◆ Information shown:
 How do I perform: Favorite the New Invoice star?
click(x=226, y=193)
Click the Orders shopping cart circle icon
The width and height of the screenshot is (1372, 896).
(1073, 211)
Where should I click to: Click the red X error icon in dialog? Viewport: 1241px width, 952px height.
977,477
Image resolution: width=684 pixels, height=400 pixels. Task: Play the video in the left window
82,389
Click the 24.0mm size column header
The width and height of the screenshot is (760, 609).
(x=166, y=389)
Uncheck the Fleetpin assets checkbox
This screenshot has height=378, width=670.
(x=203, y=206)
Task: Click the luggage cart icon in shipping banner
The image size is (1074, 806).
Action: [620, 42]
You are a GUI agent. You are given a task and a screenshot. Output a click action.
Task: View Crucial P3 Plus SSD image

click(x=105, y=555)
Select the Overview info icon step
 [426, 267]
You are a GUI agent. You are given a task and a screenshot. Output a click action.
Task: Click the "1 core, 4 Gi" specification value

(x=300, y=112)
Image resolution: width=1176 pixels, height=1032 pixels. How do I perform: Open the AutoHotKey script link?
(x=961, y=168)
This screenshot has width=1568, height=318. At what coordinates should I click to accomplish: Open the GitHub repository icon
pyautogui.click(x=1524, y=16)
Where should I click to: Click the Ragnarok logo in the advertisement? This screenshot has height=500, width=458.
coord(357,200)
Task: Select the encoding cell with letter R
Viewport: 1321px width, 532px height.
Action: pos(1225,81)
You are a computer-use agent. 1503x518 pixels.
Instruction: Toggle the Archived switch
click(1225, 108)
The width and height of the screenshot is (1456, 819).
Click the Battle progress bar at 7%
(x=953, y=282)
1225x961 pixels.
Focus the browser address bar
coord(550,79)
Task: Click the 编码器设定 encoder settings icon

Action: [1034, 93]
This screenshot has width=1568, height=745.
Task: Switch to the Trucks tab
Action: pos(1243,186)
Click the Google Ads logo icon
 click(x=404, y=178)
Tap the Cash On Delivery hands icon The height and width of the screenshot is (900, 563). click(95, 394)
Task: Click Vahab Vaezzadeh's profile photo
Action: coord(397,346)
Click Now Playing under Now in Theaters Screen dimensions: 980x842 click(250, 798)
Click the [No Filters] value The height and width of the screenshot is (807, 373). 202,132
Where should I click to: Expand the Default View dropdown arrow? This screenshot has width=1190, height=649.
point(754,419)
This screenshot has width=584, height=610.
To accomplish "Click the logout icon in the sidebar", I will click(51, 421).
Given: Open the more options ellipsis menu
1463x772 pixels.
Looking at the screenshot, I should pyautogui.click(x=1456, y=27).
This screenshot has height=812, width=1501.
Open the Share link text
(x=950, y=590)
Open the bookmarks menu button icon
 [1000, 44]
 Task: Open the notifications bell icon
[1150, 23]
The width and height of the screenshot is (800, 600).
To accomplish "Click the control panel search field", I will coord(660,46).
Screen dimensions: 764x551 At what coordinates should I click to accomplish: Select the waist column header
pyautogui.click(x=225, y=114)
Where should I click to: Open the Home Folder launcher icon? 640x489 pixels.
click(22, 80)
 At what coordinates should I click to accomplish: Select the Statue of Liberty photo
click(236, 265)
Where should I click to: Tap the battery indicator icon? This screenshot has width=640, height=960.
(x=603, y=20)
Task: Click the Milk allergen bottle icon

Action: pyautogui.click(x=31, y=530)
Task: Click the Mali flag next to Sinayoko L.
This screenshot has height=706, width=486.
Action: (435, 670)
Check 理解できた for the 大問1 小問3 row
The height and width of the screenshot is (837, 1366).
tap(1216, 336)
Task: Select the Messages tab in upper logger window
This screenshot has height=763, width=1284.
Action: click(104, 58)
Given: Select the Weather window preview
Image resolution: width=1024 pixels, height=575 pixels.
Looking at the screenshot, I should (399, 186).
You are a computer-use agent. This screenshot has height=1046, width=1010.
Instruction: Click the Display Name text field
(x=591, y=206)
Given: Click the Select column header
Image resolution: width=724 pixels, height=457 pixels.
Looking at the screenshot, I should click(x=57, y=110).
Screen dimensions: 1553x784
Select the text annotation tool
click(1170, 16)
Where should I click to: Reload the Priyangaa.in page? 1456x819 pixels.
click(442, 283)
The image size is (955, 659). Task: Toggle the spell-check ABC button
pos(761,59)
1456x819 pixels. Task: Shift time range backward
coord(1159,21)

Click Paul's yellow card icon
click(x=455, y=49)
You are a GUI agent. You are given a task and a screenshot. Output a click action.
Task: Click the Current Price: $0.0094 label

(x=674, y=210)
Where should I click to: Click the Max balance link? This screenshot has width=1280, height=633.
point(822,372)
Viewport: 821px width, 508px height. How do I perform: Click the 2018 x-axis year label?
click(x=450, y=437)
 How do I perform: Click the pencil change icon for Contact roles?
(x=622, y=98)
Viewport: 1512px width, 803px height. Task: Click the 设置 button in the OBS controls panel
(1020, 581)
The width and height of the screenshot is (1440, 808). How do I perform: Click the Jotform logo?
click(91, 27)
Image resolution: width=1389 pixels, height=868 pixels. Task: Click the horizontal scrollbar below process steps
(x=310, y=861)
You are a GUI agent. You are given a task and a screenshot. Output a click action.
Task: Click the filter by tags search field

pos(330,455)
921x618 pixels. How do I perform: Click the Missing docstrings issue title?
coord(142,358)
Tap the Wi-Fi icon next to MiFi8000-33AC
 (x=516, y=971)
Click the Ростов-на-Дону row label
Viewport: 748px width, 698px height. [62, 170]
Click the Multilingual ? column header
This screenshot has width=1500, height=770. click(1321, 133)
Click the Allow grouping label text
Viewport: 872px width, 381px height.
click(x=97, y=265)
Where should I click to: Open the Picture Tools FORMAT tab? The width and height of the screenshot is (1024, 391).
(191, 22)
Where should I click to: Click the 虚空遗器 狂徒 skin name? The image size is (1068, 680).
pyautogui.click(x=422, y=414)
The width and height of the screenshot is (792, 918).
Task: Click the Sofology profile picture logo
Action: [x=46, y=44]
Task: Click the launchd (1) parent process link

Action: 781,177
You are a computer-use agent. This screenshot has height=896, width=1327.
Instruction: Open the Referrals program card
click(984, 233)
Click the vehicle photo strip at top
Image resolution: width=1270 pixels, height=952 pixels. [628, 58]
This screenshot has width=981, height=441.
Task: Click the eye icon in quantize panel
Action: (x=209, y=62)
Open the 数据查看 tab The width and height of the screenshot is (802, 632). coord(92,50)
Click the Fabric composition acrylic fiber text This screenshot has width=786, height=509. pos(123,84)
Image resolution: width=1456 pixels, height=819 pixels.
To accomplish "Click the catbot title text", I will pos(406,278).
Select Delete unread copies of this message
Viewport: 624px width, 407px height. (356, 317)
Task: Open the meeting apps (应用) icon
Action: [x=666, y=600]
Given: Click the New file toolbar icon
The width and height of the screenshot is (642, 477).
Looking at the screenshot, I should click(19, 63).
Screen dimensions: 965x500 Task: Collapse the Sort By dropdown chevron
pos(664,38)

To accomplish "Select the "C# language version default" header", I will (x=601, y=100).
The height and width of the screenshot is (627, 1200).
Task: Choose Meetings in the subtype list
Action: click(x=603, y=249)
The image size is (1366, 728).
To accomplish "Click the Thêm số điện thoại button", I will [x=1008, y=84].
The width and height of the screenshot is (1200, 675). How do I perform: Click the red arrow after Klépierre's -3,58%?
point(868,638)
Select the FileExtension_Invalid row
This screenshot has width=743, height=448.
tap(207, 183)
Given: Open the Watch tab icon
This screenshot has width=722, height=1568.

◆ Assignment: Tally up the lines above in which "computer" occurs. Give the result as a bare number.

◆ Solved exercise: 3